▶ _Text block_:
The European Union urgently needs an emission reduction target in line with science that does not rely on an increasingly fragile nature.  Accounting tricks that allow governments to compensate carbon increases in forests and soils to achieve their emission reductions will not solve climate breakdown. 

Forest drought in the Harz mountains, Germany

Humanity has pushed the planet and nature to its limit. The response to this crisis has so far been anything but sufficient. Current climate pledges to the  Paris Agreement would still mean catastrophic warming of over 3°C compared to pre-industrial levels. Governments and corporations continue to do far too little to significantly reduce emissions and halt the mass extinction of species. Protecting intact and restoring damaged ecosystems is absolutely necessary – but it cannot replace reduction of emissions in sectors like energy, transport and agriculture.

The Commission proposal to increase its 2030 climate target to at least 55% net-emission reductions, accounts for the emissions absorbed by carbon sinks like forests and soil too, raising the target on paper, but not in the actual reductions of emissions in the real world. According to the Commission’s own impact assessment, this target could therefore result in as little as a 50.5% cut in emissions in polluting sectors, like energy, transport and farming

The European Parliament on the other hand has backed an increase in the EU’s 2030 climate target to a 60% cut in real emissions and rejected the Commission plan to rely on net accounting and hence carbon sinks like forests and grasslands to artificially inflate the 2030 climate target outright. To have a chance of limiting global heating to 1.5°C above pre-industrial levels, avoiding the worst effects of climate breakdown, Greenpeace is calling for a minimum 65% cut in EU emissions by 2030. 

WHY WE CAN’T RELY ON NATURE TO MEET CLIMATE TARGETS

Oceans are already suffering from the huge volumes of CO2 they have absorbed so far. Forests are increasingly suffering from the effects of the climate crisis, in particular through droughts and resulting forest fires and pest outbreaks. We must protect intact ecosystems, and restore degraded ones to strengthen their resilience against climate change, to protect their carbon stocks and to increase their capacity to take up the accumulated carbon from the atmosphere. We must do this to store the carbon dioxide that we have emitted into the atmosphere over time, not to offset ongoing emissions. 

A net-emissions target is essentially an accounting terminology, which suggests that positive emissions are cancelled out by negative emissions (removals of GHG from the atmosphere). Based on this logic, many countries and corporations are calling for tree-planting, reforestation and restoration of degraded ecosystems to “soak up” fossil fuel emissions. Yet, not only are annual carbon emissions from fossil fuels ten times greater than the annual amount of carbon that could be stored by sustainable land carbon mitigation methods, but storing carbon in land is likewise no substitute for reducing fossil fuel emissions.

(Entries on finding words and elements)
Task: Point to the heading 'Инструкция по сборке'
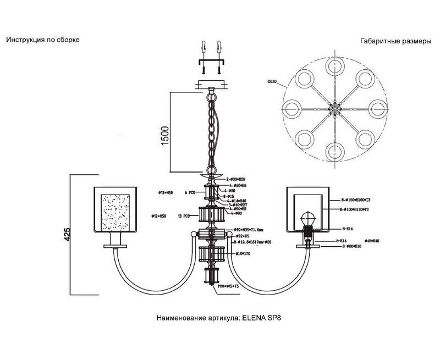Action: (43, 40)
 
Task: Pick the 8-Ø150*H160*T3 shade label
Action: (358, 200)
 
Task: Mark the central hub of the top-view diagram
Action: (334, 109)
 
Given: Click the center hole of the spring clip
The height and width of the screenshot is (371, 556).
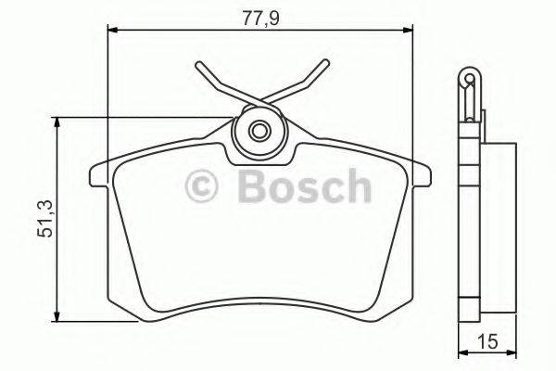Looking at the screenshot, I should pyautogui.click(x=259, y=129).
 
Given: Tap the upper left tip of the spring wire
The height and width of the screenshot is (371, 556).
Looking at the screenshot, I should pyautogui.click(x=197, y=66).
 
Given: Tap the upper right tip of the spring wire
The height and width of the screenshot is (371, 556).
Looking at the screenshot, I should pyautogui.click(x=325, y=64).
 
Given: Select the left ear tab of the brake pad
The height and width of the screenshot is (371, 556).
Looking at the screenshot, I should pyautogui.click(x=96, y=173).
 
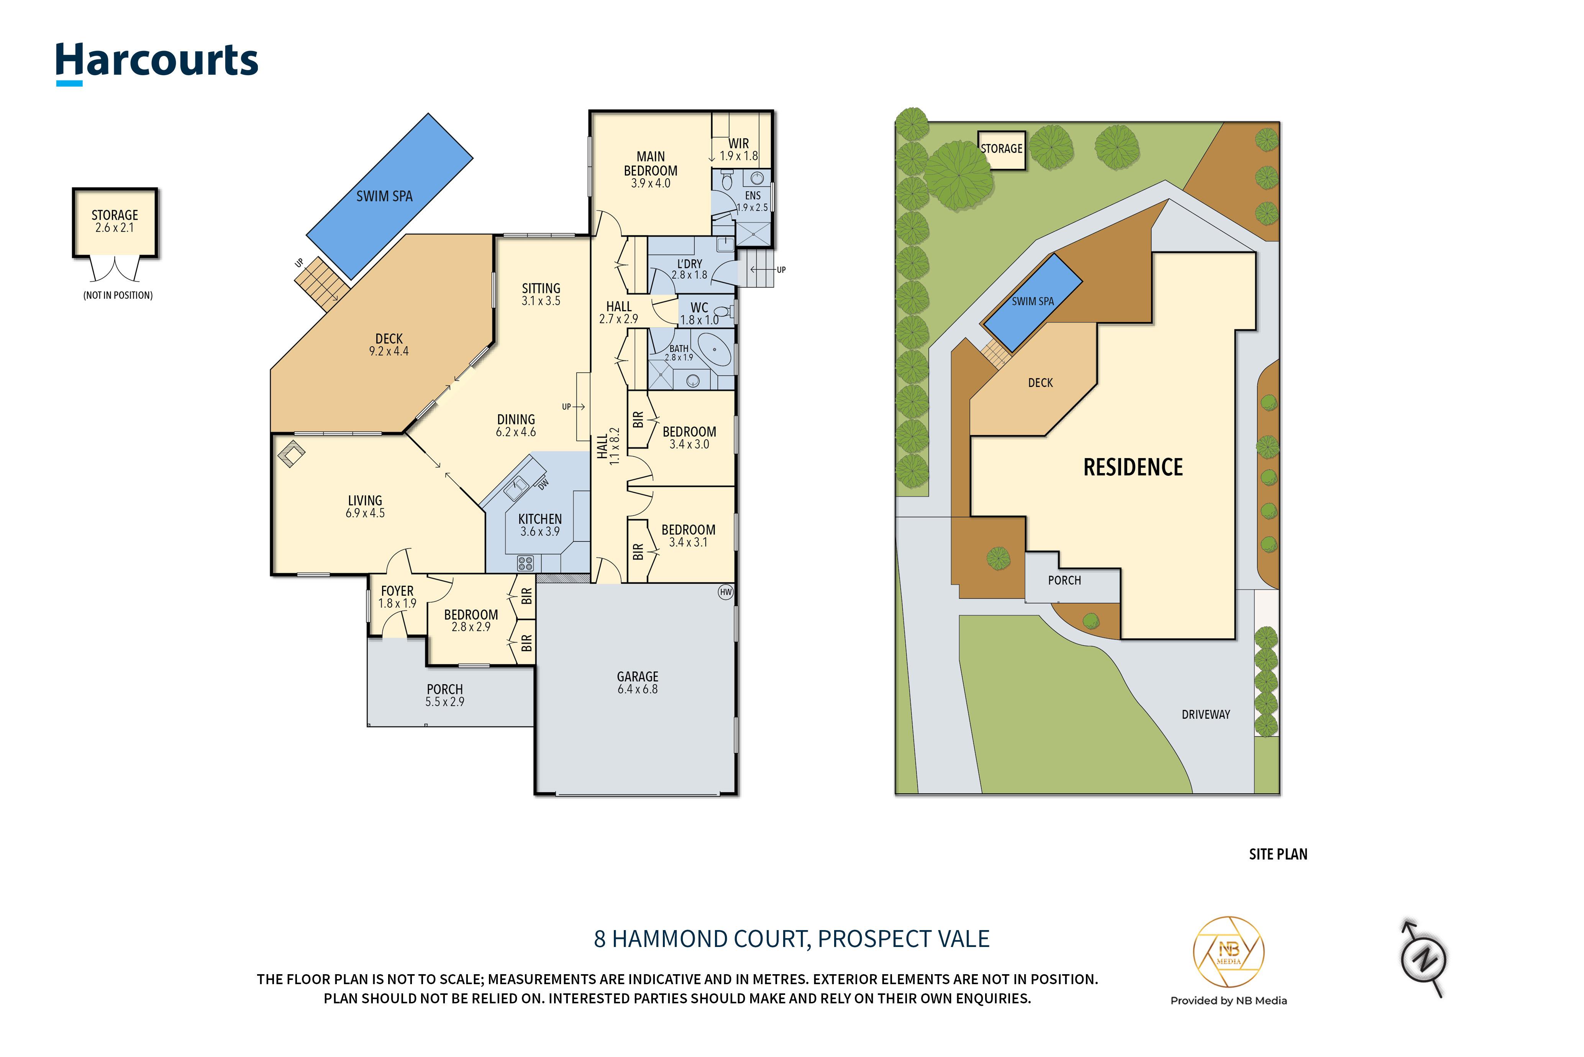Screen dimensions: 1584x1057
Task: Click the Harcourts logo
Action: (156, 63)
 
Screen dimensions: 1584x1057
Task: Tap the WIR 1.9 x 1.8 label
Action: (738, 150)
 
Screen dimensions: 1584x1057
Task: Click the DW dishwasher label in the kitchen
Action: (544, 483)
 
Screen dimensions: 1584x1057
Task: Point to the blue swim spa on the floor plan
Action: (389, 196)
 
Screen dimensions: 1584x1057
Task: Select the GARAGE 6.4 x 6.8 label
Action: (637, 682)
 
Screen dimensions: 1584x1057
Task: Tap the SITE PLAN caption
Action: (1278, 854)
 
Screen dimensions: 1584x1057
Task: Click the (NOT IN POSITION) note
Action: (118, 295)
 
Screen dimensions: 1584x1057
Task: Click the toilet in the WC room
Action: (723, 311)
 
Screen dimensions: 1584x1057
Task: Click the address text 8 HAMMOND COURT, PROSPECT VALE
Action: (792, 939)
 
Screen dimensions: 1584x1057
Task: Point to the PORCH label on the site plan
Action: (1064, 580)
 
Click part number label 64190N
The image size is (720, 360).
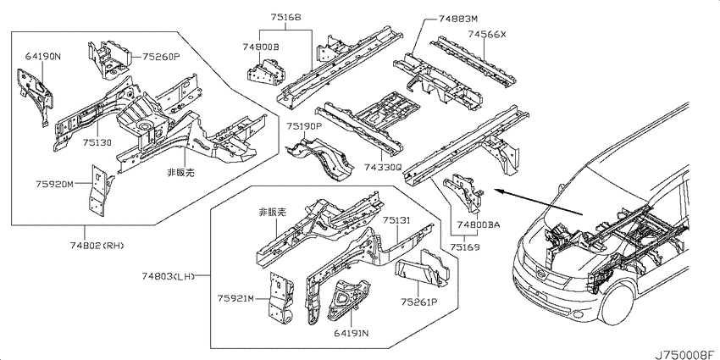pos(42,57)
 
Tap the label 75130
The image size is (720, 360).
pos(97,142)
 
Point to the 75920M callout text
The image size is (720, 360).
pos(55,184)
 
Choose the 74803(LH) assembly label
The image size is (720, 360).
pos(169,276)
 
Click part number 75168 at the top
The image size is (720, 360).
pos(285,18)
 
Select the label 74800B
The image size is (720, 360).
pos(261,47)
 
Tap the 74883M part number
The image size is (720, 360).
pos(457,19)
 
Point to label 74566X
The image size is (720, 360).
pos(487,34)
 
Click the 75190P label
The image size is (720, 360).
pos(305,126)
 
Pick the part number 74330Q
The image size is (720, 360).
pos(383,168)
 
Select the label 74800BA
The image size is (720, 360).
pos(478,224)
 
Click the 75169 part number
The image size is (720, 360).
pos(465,247)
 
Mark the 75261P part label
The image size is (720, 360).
pos(418,302)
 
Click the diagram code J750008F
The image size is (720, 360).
pos(686,354)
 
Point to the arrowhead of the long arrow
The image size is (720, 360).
pos(497,190)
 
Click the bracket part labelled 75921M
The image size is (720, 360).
pos(281,297)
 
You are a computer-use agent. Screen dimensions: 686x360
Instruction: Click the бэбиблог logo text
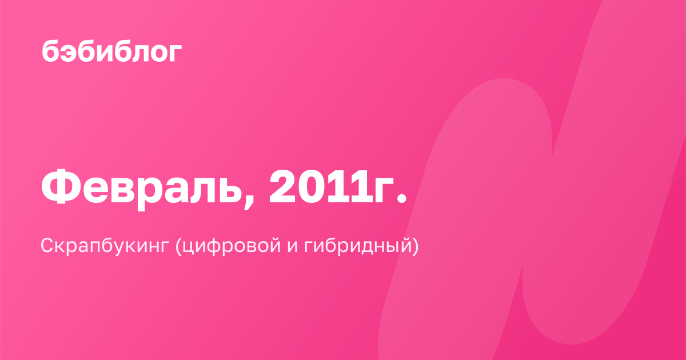[112, 51]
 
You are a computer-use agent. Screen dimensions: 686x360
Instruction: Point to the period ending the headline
[401, 198]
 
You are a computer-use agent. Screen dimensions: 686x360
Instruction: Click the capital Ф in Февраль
[61, 186]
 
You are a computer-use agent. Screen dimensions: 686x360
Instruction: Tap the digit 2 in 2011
[282, 187]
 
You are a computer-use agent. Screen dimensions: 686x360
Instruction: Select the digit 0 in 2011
[310, 187]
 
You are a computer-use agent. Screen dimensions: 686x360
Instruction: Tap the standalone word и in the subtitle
[293, 247]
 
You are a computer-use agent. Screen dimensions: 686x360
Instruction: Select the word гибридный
[357, 246]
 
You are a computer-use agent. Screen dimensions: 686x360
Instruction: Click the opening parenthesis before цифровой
[178, 246]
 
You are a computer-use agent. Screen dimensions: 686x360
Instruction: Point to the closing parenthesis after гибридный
[415, 246]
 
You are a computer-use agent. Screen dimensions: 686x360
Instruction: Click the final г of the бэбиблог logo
[175, 53]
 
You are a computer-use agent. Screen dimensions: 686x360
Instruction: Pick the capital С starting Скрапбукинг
[48, 246]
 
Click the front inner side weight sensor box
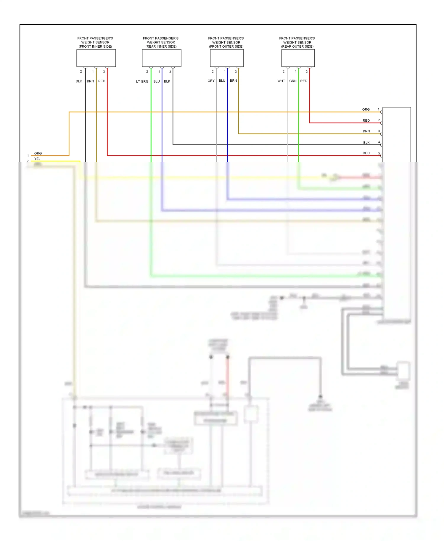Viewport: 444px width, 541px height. pos(96,58)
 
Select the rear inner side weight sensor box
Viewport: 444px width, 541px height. pos(162,58)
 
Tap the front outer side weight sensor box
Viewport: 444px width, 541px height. pos(227,58)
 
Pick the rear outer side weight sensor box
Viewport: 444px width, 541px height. pos(298,58)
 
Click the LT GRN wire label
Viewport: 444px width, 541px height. pos(142,81)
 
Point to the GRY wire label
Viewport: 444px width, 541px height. pos(211,81)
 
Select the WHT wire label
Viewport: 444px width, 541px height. pos(281,81)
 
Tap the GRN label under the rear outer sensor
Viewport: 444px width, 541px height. pos(293,81)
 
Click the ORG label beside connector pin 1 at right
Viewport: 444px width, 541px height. pos(366,110)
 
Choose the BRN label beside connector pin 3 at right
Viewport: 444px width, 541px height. pos(366,131)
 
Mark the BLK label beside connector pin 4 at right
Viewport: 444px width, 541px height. pos(366,142)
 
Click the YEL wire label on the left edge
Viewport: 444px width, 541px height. pos(37,159)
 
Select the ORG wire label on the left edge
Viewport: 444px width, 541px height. pos(38,153)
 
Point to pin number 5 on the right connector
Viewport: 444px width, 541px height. pos(379,153)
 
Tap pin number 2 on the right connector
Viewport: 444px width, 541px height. pos(379,120)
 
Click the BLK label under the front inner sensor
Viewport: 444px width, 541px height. pos(79,81)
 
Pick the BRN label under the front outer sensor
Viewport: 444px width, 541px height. pos(233,80)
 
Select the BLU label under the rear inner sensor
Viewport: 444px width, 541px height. pos(157,81)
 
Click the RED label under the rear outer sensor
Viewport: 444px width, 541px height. pos(304,81)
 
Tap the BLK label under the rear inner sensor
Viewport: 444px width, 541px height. pos(167,81)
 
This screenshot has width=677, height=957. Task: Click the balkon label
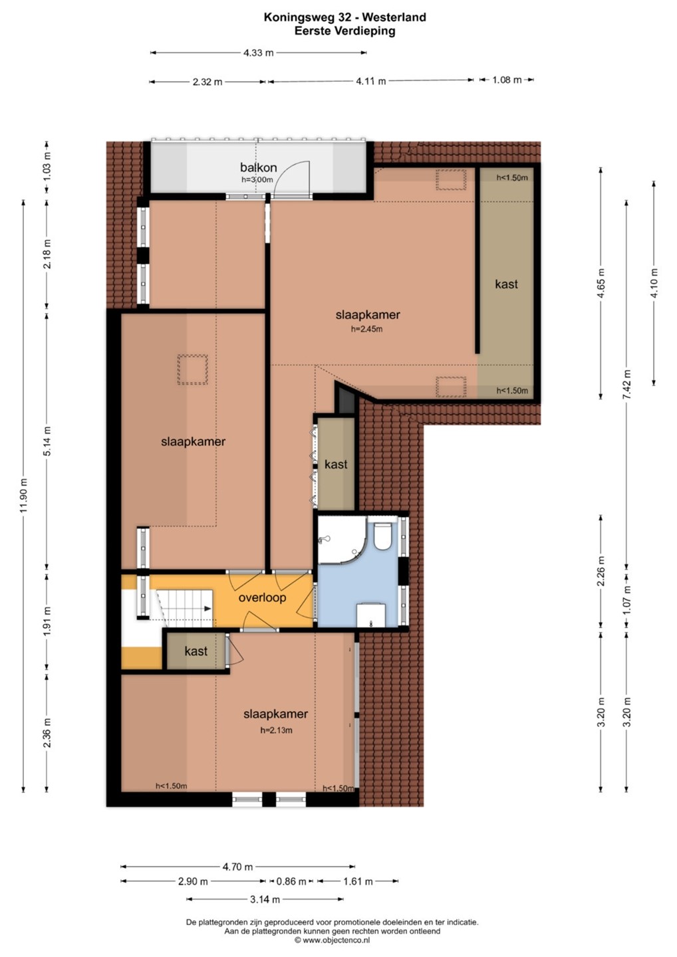tap(258, 167)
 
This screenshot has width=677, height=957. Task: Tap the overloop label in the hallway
tap(262, 597)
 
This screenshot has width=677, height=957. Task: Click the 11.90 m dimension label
tap(23, 495)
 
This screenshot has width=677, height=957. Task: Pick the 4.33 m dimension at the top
tap(258, 53)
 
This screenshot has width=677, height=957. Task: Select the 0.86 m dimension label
tap(291, 881)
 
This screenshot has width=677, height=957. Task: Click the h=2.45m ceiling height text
tap(366, 329)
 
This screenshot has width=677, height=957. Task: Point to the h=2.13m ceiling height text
tap(277, 730)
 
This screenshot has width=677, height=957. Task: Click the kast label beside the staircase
tap(196, 651)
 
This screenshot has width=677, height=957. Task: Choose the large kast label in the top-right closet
tap(507, 284)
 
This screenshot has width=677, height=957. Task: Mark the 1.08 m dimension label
tap(507, 80)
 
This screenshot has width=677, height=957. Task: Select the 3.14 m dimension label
tap(265, 899)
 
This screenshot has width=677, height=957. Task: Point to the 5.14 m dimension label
tap(47, 441)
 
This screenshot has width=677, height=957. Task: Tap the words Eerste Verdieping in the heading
tap(345, 31)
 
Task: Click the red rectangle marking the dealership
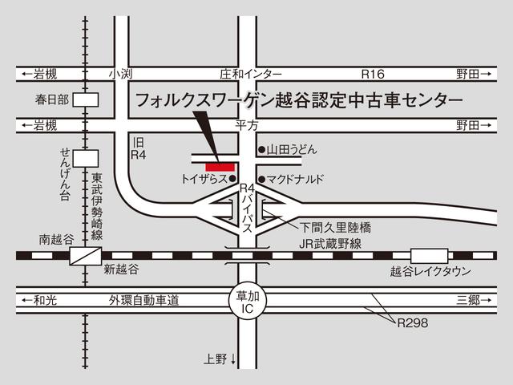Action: click(x=221, y=166)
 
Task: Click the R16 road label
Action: click(x=374, y=74)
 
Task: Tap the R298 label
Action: click(x=412, y=323)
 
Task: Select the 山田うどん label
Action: click(x=293, y=149)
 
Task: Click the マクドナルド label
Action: click(x=296, y=179)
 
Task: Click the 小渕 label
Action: click(x=121, y=74)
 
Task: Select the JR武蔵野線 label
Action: click(x=331, y=243)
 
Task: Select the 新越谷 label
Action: click(x=121, y=269)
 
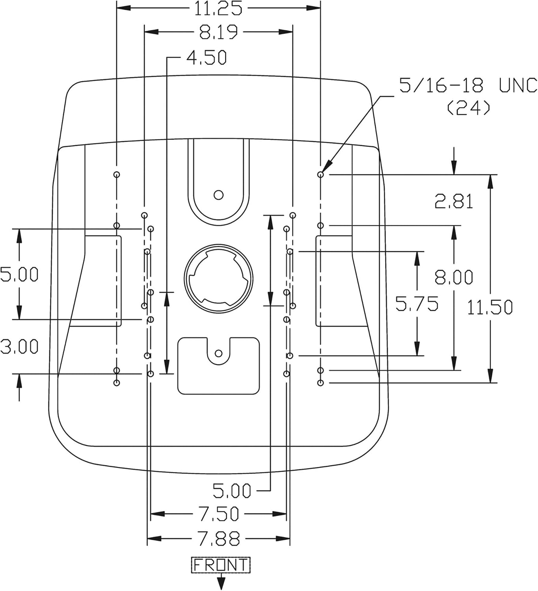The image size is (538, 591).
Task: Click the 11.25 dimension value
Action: (218, 8)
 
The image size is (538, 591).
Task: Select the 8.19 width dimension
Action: (218, 32)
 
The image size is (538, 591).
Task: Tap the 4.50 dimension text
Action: (207, 57)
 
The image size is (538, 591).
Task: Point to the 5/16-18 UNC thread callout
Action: (468, 85)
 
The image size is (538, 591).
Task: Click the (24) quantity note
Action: (468, 108)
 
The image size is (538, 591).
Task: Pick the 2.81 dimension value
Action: (454, 201)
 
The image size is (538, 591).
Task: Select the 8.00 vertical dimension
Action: (454, 277)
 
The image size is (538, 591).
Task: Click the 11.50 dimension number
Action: (490, 307)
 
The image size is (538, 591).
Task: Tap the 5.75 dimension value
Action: (417, 304)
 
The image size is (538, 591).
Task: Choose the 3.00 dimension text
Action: (19, 346)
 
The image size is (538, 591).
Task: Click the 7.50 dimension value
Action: (218, 514)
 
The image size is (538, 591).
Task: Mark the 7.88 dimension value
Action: (218, 539)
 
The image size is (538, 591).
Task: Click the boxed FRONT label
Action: (221, 565)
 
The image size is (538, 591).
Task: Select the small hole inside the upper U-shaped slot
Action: (218, 195)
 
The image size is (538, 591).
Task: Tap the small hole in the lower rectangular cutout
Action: (218, 353)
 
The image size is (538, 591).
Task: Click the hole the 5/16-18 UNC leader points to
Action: (321, 175)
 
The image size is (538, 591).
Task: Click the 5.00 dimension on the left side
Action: (19, 274)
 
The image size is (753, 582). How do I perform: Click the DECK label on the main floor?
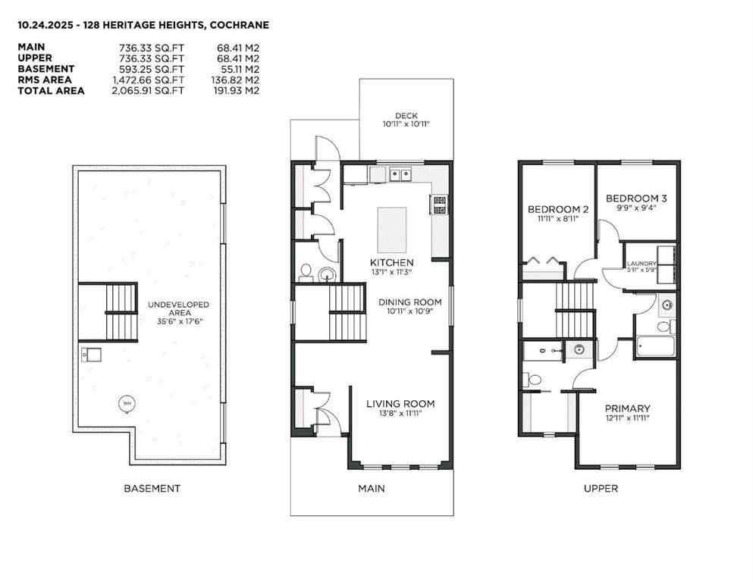(x=406, y=115)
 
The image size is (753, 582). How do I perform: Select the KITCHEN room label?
(x=391, y=262)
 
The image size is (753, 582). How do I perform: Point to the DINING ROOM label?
(x=409, y=302)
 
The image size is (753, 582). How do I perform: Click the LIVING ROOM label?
(x=400, y=404)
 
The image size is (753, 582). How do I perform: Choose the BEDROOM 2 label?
(x=558, y=209)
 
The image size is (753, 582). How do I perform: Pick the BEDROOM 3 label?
(x=636, y=199)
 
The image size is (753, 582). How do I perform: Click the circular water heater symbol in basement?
(x=124, y=403)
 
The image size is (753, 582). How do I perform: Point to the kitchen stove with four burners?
(x=439, y=204)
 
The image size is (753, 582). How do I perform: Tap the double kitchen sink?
(x=400, y=175)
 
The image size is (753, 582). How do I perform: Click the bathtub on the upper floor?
(x=654, y=347)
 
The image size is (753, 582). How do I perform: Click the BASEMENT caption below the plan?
(x=152, y=489)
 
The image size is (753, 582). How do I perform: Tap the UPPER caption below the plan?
(x=601, y=489)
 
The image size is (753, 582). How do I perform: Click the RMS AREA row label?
(x=45, y=80)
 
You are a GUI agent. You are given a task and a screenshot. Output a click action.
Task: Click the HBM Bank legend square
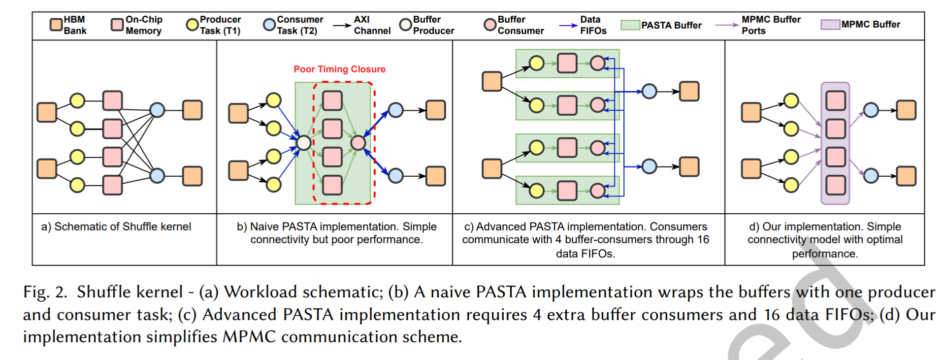[56, 24]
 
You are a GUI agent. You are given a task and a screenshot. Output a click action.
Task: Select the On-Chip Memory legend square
[117, 25]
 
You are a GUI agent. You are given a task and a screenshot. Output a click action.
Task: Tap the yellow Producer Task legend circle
[192, 25]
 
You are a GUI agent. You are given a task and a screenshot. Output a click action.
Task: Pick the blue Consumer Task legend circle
[269, 25]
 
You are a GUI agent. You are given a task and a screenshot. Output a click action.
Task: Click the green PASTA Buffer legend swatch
[630, 25]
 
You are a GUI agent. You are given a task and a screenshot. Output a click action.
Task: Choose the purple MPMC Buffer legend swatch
[830, 25]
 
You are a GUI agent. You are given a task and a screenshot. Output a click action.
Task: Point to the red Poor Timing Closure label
[339, 69]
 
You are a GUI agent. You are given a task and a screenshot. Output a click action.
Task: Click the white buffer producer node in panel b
[304, 143]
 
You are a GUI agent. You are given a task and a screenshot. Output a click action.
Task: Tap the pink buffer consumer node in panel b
[358, 143]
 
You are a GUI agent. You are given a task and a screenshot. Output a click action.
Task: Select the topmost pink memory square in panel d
[835, 100]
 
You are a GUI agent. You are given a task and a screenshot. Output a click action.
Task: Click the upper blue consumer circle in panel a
[157, 109]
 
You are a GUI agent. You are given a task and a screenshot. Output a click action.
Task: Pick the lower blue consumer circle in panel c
[650, 166]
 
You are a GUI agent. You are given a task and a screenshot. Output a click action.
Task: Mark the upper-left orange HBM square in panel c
[492, 81]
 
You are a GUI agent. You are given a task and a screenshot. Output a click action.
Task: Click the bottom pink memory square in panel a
[112, 185]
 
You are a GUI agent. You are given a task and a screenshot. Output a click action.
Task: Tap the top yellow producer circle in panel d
[791, 100]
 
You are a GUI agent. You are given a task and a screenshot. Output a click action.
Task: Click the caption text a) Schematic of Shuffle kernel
[116, 227]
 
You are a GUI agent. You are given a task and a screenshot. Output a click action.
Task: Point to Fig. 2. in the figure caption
[45, 292]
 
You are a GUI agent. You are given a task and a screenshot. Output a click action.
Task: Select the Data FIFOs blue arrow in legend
[568, 25]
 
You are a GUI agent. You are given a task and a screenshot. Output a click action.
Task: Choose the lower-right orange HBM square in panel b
[435, 176]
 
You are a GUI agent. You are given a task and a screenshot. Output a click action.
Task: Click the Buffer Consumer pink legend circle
[489, 25]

▶ _What you will do_:
A) According to the text on the EU's 2030 climate target, what cut in EU emissions by 2030 is Greenpeace calling for?
B) Swap "grasslands" for "peatlands" in the stretch of the text on the EU's 2030 climate target from "The European Parliament" through "emissions by 2030.", and write out that stretch.

▶ _Expected responses_:
A) A minimum 65% cut in EU emissions by 2030.

B)
The European Parliament on the other hand has backed an increase in the EU’s 2030 climate target to a 60% cut in real emissions and rejected the Commission plan to rely on net accounting and hence carbon sinks like forests and peatlands to artificially inflate the 2030 climate target outright. To have a chance of limiting global heating to 1.5°C above pre-industrial levels, avoiding the worst effects of climate breakdown, Greenpeace is calling for a minimum 65% cut in EU emissions by 2030.